Ma non è solo questa l’attività del Ponte per... La Torretta ha la supervisione totale. La Pari segue nello specifico i progetti sull’istruzione, una passione maturata soprattutto nel periodo in cui ha lavorato per la Ong inglese «Save the Children ». Così si occupano di attività di aggiornamento per docenti universitari, del ripristino della biblioteca di Bagdad, della riabilitazione di 7 impianti per il trattamento delle acque a Bassora e altri due nella regione. Pochi mesi fa era stato dichiarato terminato con successo un progetto simile nella stessa area. Loro fiore all’occhiello sono i progetti «Farah», i gemellaggi con le scuole italiane: 50 elementari, 10 medie, 15 superiori grazie ai fondi raccolti con pazienza e presentazioni interminabili di documentazioni per ricevere i contributi dall’Unione Europea e dall’Unicef. A latere, le iniziative eccezionali, come l’invio d’acqua e medicinali nelle enclaves bombardate dagli americani a Falluja, Sadr City e Najaf. Una decina di giorni fa la Pari si era sentita felice come una bambina quando il rettore di una scuola nel quartiere sciita di Sadr City era venuto a ringraziarla assieme all’imam locale.

«Due angeli.

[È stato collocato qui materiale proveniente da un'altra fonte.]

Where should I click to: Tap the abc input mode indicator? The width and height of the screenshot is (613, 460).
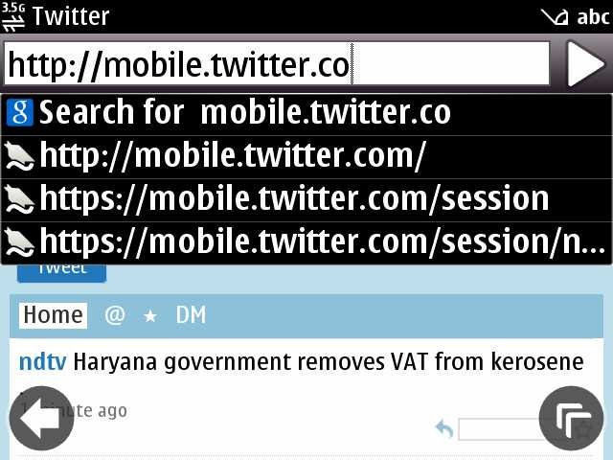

Io non capisco. Mi sembra di essere caduta in un incubo da cui non riesco a uscire», esclama Ilam Kadhem, 50 anni, la cui figlia diciassettenne Miriam è in cura per combattere la talassemia. «Le due Simone ci hanno procurato tutte le medicine necessarie. Noi siamo in contatto con Un ponte per... sin dalla sua apertura nei primi anni ’90. Nel 1997 la Torretta iniziò a prendere in considerazione la possibilità di un trapianto di midollo osseo. Ma allora viaggiare era impossibile a causa dei limiti imposti dalla dittatura e anche della mancanza di soldi in tutto il Paese. Ora però si stava preparando la documentazione per l’operazione in Italia. Temo che con il loro rapimento anche l’esistenza di mia figlia divenga ostaggio dei sequestratori». Miriam è una bambinetta gracile, indebolita dalle medicine. Ma ha l’aria attenta, gli occhi grandi. Sussurra: «Non capisco. Sono venute qui per aiutarci. Non per essere rapite. Mi vergogno di noi. Come potremo dire al mondo che esiste un Iraq diverso?».